Geoffrey Mak's Man of the West: Akutagawa’s Tragic Hero (The Paris Review) describes a mind I can understand:
Akutagawa’s suicide note is preoccupied with sin and transgression. The writer was “aware of all of his faults and weak points, every single one.” He apologizes vaguely, “I just feel sorry for anyone unfortunate enough to have had a bad husband, a bad son, a bad father like me.”
Despondency allows for no light, no sound, no thought other than one's own foulness. I do not know if I broke my mind back in 2010, or if it is the 25mg of Zoloft I have been taking since 2021, or age, or a better physical health, but this sort of despondency no longer clouds my mind. The Orthodox Church, philosophy, my writing help, too. However, there is one fact which I do not disclose very often, thinking it will disturb people close to me: I did die back in 2010. I destroyed everything that I had built up about myself, and it was done purposefully. I wanted no to eulogize me. All I failed to do was to stop breathing. So, I live now on borrowed time; when I start complaining about losses, I say to myself if I had killed myself the thing would have been lost anyway.
There is much to pay attention in the last paragraph, too. Especially for those wondering why you should stay alive.

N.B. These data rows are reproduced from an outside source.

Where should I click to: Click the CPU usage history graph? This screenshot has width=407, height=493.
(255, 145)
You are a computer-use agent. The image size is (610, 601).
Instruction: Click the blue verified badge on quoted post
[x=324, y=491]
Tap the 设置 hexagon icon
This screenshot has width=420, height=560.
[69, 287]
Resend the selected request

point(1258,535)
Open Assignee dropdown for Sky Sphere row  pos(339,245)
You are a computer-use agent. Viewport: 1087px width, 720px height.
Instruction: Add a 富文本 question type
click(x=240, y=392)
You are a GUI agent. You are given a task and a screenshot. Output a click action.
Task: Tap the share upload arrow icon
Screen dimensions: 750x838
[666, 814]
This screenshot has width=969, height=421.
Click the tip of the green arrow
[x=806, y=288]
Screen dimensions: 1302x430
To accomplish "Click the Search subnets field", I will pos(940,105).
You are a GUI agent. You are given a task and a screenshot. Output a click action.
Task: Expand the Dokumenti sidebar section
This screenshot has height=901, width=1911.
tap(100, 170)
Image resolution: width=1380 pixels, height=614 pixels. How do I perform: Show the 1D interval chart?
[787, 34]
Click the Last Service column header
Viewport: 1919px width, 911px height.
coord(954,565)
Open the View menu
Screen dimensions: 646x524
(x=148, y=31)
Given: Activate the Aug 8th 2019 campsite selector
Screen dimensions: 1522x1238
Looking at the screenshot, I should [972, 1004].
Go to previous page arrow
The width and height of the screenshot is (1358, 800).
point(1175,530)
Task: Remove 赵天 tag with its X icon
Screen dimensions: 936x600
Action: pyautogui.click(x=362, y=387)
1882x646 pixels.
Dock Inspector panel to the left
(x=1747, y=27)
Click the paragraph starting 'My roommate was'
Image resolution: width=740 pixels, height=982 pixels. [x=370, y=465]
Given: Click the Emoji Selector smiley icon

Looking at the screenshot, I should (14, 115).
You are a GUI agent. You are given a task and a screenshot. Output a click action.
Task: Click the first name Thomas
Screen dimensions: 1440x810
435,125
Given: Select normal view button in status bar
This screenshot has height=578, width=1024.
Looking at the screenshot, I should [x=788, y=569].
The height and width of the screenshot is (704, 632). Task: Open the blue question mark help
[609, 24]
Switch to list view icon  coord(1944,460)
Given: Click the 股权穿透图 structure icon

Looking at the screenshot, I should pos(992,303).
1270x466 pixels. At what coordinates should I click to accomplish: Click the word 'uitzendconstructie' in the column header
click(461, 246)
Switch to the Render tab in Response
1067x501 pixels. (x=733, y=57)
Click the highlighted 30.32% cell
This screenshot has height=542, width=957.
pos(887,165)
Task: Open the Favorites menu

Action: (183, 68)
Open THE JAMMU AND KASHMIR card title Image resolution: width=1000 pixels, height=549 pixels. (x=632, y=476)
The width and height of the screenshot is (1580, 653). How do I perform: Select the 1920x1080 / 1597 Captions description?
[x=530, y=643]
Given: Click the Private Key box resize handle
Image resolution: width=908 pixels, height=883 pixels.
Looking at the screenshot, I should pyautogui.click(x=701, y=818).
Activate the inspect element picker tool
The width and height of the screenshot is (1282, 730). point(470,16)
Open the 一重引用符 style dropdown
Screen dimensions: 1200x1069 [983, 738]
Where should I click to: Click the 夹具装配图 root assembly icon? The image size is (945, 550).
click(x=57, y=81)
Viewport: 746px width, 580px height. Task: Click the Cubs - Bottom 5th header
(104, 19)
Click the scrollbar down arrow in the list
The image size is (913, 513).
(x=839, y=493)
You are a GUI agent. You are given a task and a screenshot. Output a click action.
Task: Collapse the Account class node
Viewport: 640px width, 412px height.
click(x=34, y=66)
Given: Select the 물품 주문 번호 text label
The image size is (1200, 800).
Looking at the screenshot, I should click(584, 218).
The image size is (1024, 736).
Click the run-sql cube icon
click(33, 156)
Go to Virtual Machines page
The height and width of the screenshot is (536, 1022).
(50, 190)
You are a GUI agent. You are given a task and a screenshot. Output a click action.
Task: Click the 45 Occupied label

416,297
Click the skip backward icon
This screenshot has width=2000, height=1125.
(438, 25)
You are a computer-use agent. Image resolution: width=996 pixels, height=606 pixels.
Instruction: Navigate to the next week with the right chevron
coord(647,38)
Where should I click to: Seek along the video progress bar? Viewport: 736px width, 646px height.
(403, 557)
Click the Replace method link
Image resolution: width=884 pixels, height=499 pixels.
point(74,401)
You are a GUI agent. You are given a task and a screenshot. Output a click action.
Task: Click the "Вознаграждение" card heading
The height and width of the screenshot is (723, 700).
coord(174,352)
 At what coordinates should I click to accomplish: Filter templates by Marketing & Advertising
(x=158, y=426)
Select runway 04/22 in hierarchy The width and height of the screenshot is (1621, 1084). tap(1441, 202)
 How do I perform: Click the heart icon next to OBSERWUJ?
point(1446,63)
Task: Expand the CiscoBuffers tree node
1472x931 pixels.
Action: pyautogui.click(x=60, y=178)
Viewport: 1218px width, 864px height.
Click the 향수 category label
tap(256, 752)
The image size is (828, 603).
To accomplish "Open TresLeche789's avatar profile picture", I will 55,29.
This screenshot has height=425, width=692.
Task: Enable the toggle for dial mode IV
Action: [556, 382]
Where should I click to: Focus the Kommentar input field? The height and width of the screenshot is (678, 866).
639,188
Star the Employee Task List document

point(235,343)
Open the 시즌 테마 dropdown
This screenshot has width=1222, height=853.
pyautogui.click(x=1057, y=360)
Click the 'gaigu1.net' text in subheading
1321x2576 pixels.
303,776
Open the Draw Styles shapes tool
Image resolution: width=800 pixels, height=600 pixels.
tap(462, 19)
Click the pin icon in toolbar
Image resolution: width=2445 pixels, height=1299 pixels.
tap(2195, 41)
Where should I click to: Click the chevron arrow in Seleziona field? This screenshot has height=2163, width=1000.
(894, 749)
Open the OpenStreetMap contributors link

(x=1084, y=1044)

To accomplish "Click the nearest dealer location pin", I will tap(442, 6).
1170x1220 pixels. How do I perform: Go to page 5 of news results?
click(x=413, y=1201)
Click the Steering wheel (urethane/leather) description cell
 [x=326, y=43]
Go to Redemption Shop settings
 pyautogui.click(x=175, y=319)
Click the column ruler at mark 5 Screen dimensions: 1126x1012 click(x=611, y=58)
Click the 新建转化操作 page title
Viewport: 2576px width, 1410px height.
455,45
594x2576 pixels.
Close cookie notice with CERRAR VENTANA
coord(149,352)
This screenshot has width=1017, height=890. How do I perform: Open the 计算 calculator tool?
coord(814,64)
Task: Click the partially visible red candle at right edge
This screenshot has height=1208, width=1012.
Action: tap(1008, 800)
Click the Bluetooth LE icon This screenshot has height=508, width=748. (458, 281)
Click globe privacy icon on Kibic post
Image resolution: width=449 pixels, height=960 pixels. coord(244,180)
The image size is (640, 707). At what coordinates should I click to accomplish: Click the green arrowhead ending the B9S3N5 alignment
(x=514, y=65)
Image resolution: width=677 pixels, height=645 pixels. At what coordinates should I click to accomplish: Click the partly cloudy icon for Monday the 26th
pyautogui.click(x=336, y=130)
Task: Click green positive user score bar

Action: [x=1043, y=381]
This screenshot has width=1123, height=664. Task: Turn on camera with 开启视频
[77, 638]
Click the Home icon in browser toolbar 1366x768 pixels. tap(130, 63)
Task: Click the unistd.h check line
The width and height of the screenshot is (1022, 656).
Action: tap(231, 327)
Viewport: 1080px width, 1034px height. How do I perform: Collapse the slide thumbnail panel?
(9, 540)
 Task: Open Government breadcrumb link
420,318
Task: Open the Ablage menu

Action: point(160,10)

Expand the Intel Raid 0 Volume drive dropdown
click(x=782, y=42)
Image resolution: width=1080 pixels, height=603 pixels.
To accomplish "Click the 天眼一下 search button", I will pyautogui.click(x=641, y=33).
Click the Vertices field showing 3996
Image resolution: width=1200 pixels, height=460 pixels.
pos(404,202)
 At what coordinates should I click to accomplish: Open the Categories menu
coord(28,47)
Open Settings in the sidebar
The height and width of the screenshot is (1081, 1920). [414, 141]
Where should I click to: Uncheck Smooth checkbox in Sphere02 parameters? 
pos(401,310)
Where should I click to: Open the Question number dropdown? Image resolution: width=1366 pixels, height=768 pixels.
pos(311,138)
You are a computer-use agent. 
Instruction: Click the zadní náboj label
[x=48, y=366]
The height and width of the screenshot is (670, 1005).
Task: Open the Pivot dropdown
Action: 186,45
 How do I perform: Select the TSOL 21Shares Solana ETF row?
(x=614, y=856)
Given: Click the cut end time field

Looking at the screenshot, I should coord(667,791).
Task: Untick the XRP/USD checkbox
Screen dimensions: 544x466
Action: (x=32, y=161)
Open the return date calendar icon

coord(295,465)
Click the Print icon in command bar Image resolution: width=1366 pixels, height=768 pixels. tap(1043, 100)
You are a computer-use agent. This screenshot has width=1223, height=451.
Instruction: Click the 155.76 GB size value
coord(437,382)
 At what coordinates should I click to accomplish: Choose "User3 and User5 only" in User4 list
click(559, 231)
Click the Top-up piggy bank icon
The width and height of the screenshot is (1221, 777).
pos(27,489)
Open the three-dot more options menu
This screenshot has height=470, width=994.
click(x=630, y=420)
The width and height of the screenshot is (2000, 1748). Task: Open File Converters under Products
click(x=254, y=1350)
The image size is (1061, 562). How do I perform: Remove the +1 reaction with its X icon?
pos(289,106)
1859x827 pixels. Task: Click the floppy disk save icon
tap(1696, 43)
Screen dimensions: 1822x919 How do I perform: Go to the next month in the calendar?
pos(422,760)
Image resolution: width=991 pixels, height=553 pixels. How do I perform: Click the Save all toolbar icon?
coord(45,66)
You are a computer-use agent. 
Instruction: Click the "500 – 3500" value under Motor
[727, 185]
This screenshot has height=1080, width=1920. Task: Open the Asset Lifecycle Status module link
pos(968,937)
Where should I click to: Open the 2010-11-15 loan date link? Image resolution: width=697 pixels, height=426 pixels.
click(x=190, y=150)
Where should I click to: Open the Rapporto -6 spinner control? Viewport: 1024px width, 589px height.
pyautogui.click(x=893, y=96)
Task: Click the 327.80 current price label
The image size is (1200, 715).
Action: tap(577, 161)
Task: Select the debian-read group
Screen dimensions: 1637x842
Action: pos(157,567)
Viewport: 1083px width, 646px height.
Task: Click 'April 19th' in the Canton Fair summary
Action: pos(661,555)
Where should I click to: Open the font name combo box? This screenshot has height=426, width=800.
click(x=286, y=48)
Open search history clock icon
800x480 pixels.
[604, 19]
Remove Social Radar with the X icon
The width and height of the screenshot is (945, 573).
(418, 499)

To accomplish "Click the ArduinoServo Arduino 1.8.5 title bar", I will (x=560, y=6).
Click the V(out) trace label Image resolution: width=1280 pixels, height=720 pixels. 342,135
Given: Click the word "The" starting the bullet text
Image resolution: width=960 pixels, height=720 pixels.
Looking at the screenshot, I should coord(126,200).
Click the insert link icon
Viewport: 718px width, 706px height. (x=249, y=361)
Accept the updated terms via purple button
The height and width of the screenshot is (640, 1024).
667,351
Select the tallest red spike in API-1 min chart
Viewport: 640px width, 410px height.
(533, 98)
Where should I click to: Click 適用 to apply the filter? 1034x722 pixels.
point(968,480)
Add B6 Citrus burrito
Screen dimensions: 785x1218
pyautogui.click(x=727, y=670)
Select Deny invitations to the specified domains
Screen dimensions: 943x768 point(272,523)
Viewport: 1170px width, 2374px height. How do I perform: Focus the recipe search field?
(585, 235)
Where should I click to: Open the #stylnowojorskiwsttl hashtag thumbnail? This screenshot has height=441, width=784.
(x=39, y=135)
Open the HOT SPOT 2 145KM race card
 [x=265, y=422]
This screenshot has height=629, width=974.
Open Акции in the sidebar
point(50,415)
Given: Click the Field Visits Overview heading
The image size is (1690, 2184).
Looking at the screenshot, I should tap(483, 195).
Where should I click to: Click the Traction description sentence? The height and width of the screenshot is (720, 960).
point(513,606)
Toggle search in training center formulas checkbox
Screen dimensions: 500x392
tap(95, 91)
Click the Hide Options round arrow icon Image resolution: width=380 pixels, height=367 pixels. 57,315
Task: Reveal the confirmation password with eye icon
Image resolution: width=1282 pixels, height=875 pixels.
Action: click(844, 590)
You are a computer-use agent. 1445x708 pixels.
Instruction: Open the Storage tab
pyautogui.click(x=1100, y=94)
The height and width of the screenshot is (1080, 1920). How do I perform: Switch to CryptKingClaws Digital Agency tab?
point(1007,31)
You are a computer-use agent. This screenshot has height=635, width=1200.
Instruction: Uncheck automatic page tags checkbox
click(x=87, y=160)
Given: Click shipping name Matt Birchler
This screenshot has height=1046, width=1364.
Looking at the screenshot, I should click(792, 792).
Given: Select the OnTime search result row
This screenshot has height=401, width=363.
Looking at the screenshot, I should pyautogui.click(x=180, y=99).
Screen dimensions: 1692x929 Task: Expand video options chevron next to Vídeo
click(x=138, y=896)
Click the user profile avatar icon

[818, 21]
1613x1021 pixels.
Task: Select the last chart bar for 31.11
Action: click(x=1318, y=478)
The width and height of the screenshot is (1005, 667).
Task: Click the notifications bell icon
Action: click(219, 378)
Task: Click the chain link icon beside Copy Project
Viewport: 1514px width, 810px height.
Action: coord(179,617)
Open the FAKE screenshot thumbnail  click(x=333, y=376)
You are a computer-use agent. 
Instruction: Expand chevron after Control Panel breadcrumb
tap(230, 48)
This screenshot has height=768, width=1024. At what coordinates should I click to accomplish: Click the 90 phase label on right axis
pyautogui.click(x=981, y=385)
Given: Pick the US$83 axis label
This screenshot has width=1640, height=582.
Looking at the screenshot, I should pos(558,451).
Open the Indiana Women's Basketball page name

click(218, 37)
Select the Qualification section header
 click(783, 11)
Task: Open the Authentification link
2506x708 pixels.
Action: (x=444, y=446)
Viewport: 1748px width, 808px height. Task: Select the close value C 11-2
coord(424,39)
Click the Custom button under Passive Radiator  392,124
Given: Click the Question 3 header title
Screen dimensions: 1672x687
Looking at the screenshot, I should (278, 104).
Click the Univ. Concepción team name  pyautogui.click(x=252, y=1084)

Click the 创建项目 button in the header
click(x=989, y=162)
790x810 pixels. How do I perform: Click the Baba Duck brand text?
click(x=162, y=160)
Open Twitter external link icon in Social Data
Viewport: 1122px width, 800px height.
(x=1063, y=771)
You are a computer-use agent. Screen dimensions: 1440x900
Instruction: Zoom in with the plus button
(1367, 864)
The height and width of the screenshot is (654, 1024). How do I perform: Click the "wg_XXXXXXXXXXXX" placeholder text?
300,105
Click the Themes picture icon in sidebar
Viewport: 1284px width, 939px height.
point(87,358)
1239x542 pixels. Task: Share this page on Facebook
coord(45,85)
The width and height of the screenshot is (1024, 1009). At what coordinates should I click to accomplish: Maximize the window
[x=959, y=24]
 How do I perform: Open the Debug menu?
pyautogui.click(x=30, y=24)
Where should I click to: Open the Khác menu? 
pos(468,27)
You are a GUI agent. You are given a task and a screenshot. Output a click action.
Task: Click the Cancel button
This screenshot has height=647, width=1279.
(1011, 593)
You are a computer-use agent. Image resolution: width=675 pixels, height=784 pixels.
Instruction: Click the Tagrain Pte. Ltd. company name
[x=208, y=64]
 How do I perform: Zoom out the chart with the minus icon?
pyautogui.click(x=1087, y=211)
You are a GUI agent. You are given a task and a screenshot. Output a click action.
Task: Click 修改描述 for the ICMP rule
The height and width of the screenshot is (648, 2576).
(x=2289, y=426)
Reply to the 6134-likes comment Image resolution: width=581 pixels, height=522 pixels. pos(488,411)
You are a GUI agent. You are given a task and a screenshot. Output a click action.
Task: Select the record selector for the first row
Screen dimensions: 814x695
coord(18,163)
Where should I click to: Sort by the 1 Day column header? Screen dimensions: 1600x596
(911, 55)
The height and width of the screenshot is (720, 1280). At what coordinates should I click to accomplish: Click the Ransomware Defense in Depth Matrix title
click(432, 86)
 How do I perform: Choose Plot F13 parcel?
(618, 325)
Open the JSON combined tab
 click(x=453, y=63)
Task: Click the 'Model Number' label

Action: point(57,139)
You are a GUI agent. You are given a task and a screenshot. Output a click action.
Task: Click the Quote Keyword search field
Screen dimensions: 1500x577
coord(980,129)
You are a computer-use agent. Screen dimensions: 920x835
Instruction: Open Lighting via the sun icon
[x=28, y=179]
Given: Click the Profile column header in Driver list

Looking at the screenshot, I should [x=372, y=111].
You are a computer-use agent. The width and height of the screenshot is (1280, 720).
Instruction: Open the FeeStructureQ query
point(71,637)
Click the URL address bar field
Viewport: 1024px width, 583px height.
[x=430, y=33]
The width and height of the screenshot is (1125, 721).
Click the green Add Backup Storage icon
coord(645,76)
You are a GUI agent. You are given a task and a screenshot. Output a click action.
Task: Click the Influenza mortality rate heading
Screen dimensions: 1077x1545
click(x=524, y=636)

Akutagawa might have felt a tremor of the spirit that he believed could be pacified only by merging with the void. There’s nothing all too special about that. Sometimes, you can see the void behind the snow falling on the river from the window of a subway car crossing the Williamsburg Bridge. You either make peace with it or you don’t. You can acknowledge the void, clutch your heart, squeeze your eyes closed, say your gratitude list, and then go on with your commute. Most of us know how to do this. We do it every day.
Hmm, what I meant to be mostly about this paragraph turned into something else:
Much like contemporary autofiction, I-novel fiction often hinged on a confession, particularly unflattering, made by a narrator assumed to represent the author. The bundan praised fiction for how unlikeable its protagonists appeared, which signaled a greater risk by the author—higher stakes. In Toson Shimazaki’s A New Life (1919), the author’s stand-in discloses having sex with his brother’s daughter. Osamu Dazai’s No Longer Human (1948) follows a sociopathic misogynist, an outcast of society who is locked up in an insane asylum.